** start of Data supplied **
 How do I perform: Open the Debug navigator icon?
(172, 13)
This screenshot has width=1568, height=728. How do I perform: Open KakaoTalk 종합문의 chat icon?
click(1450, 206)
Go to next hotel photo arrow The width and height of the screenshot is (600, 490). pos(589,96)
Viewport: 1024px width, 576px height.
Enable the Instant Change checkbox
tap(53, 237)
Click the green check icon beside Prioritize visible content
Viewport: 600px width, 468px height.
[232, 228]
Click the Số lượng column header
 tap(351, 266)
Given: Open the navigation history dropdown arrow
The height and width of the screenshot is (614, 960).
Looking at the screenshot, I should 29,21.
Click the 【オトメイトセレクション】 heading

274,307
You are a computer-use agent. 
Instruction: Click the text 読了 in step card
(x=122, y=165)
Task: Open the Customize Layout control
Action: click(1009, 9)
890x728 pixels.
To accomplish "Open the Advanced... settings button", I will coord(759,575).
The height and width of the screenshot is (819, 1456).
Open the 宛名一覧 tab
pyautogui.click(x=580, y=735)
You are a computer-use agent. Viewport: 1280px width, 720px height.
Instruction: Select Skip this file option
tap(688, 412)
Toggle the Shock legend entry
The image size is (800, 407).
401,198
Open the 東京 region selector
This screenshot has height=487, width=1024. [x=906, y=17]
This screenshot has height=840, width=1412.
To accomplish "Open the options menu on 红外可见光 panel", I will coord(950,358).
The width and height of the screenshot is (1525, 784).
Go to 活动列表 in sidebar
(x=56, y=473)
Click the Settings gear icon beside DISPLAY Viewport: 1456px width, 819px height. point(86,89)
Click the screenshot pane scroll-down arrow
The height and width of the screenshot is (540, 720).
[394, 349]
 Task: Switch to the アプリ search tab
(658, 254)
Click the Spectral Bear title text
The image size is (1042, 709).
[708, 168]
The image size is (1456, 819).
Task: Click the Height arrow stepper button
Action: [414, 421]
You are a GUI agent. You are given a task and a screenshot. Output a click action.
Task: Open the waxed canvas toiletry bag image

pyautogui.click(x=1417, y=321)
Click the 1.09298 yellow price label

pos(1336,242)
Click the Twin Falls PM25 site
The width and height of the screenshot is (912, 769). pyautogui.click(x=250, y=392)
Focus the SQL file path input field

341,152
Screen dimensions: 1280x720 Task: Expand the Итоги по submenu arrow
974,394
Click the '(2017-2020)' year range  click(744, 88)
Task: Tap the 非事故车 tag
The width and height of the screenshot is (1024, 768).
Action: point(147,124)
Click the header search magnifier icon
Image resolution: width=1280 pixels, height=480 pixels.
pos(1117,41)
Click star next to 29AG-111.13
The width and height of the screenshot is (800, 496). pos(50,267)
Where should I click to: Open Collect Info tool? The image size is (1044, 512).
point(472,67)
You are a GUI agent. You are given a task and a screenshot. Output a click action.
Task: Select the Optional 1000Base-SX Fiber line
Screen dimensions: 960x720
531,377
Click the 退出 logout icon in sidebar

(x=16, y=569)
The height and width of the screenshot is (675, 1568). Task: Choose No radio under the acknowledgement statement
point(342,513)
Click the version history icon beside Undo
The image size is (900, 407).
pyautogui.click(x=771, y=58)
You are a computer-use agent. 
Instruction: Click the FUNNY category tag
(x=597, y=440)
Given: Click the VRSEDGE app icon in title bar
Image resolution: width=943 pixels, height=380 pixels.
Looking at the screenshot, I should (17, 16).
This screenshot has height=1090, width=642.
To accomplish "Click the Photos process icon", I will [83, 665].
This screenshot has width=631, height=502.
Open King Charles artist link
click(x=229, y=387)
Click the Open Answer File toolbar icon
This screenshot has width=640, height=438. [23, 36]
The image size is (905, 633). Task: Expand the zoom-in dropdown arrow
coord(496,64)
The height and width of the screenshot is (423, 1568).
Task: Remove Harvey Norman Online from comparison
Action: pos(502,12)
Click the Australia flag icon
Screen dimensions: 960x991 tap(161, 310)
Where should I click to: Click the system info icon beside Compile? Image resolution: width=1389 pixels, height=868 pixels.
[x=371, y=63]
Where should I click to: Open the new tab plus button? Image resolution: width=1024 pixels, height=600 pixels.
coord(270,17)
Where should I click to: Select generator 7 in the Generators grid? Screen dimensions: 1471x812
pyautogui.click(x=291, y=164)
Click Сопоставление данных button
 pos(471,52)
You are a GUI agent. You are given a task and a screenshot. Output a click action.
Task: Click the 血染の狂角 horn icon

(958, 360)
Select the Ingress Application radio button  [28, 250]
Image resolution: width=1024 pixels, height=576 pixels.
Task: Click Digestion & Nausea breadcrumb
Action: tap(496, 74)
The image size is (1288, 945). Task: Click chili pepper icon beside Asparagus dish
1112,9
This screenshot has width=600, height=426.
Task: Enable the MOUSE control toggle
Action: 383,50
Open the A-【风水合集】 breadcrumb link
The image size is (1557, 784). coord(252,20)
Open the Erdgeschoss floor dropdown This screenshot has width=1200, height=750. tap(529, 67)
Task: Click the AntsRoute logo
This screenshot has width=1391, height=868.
** end of Data supplied **
Please reproduce every line of the records above word for word.

 How do I perform: Open the Debug navigator icon?
(172, 13)
This screenshot has width=1568, height=728. How do I perform: Open KakaoTalk 종합문의 chat icon?
click(1450, 206)
Go to next hotel photo arrow The width and height of the screenshot is (600, 490). pos(589,96)
Viewport: 1024px width, 576px height.
Enable the Instant Change checkbox
tap(53, 237)
Click the green check icon beside Prioritize visible content
Viewport: 600px width, 468px height.
[232, 228]
Click the Số lượng column header
 tap(351, 266)
Given: Open the navigation history dropdown arrow
The height and width of the screenshot is (614, 960).
Looking at the screenshot, I should 29,21.
Click the 【オトメイトセレクション】 heading

274,307
You are a computer-use agent. 
Instruction: Click the text 読了 in step card
(x=122, y=165)
Task: Open the Customize Layout control
Action: click(1009, 9)
890x728 pixels.
To accomplish "Open the Advanced... settings button", I will coord(759,575).
The height and width of the screenshot is (819, 1456).
Open the 宛名一覧 tab
pyautogui.click(x=580, y=735)
You are a computer-use agent. Viewport: 1280px width, 720px height.
Instruction: Select Skip this file option
tap(688, 412)
Toggle the Shock legend entry
The image size is (800, 407).
401,198
Open the 東京 region selector
This screenshot has height=487, width=1024. [x=906, y=17]
This screenshot has height=840, width=1412.
To accomplish "Open the options menu on 红外可见光 panel", I will coord(950,358).
The width and height of the screenshot is (1525, 784).
Go to 活动列表 in sidebar
(x=56, y=473)
Click the Settings gear icon beside DISPLAY Viewport: 1456px width, 819px height. point(86,89)
Click the screenshot pane scroll-down arrow
The height and width of the screenshot is (540, 720).
[394, 349]
 Task: Switch to the アプリ search tab
(658, 254)
Click the Spectral Bear title text
The image size is (1042, 709).
[708, 168]
The image size is (1456, 819).
Task: Click the Height arrow stepper button
Action: [414, 421]
You are a GUI agent. You are given a task and a screenshot. Output a click action.
Task: Open the waxed canvas toiletry bag image

pyautogui.click(x=1417, y=321)
Click the 1.09298 yellow price label

pos(1336,242)
Click the Twin Falls PM25 site
The width and height of the screenshot is (912, 769). pyautogui.click(x=250, y=392)
Focus the SQL file path input field

341,152
Screen dimensions: 1280x720 Task: Expand the Итоги по submenu arrow
974,394
Click the '(2017-2020)' year range  click(744, 88)
Task: Tap the 非事故车 tag
The width and height of the screenshot is (1024, 768).
Action: point(147,124)
Click the header search magnifier icon
Image resolution: width=1280 pixels, height=480 pixels.
pos(1117,41)
Click star next to 29AG-111.13
The width and height of the screenshot is (800, 496). pos(50,267)
Where should I click to: Open Collect Info tool? The image size is (1044, 512).
point(472,67)
You are a GUI agent. You are given a task and a screenshot. Output a click action.
Task: Select the Optional 1000Base-SX Fiber line
Screen dimensions: 960x720
531,377
Click the 退出 logout icon in sidebar

(x=16, y=569)
The height and width of the screenshot is (675, 1568). Task: Choose No radio under the acknowledgement statement
point(342,513)
Click the version history icon beside Undo
The image size is (900, 407).
pyautogui.click(x=771, y=58)
You are a computer-use agent. 
Instruction: Click the FUNNY category tag
(x=597, y=440)
Given: Click the VRSEDGE app icon in title bar
Image resolution: width=943 pixels, height=380 pixels.
Looking at the screenshot, I should (17, 16).
This screenshot has height=1090, width=642.
To accomplish "Click the Photos process icon", I will [83, 665].
This screenshot has width=631, height=502.
Open King Charles artist link
click(x=229, y=387)
Click the Open Answer File toolbar icon
This screenshot has width=640, height=438. [23, 36]
The image size is (905, 633). Task: Expand the zoom-in dropdown arrow
coord(496,64)
The height and width of the screenshot is (423, 1568).
Task: Remove Harvey Norman Online from comparison
Action: pos(502,12)
Click the Australia flag icon
Screen dimensions: 960x991 tap(161, 310)
Where should I click to: Click the system info icon beside Compile? Image resolution: width=1389 pixels, height=868 pixels.
[x=371, y=63]
Where should I click to: Open the new tab plus button? Image resolution: width=1024 pixels, height=600 pixels.
coord(270,17)
Where should I click to: Select generator 7 in the Generators grid? Screen dimensions: 1471x812
pyautogui.click(x=291, y=164)
Click Сопоставление данных button
 pos(471,52)
You are a GUI agent. You are given a task and a screenshot. Output a click action.
Task: Click the 血染の狂角 horn icon

(958, 360)
Select the Ingress Application radio button  [28, 250]
Image resolution: width=1024 pixels, height=576 pixels.
Task: Click Digestion & Nausea breadcrumb
Action: tap(496, 74)
The image size is (1288, 945). Task: Click chili pepper icon beside Asparagus dish
1112,9
This screenshot has width=600, height=426.
Task: Enable the MOUSE control toggle
Action: 383,50
Open the A-【风水合集】 breadcrumb link
The image size is (1557, 784). coord(252,20)
Open the Erdgeschoss floor dropdown This screenshot has width=1200, height=750. tap(529, 67)
Task: Click the AntsRoute logo
This screenshot has width=1391, height=868.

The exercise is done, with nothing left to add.